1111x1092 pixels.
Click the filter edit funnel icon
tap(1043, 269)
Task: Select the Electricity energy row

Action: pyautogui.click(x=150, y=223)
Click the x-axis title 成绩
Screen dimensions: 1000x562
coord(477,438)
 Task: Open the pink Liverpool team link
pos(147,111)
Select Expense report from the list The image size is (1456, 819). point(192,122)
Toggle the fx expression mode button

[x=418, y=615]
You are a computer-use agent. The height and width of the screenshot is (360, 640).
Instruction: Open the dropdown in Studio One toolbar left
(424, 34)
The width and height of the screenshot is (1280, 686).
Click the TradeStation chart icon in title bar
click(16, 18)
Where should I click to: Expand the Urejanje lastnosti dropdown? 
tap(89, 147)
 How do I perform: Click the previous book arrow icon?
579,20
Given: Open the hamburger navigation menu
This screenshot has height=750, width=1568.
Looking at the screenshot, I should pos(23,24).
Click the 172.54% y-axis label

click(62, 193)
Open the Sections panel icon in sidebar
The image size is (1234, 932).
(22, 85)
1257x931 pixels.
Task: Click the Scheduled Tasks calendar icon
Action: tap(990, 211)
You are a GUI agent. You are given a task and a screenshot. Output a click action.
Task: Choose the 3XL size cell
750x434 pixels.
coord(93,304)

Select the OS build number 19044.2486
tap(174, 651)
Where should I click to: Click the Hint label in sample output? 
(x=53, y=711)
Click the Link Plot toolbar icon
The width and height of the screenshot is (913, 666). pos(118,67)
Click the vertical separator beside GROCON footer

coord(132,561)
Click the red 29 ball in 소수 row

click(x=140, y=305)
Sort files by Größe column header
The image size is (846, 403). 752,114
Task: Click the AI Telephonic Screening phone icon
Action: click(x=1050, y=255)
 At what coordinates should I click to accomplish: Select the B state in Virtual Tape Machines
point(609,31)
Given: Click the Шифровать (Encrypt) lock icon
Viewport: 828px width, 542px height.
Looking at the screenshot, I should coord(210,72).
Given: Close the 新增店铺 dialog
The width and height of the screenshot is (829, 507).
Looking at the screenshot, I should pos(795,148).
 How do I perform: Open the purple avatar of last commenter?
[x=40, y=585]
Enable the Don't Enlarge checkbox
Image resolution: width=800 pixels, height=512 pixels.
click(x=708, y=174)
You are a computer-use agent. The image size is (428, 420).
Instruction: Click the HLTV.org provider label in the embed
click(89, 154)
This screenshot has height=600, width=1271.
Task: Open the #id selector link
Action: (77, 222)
★ ★ ★ ★ ★ ★ ★
• **How to complete this task**:
Your answer should be one number: how many lines in the preceding listing hold "computer".

• **Solution to the problem**:
2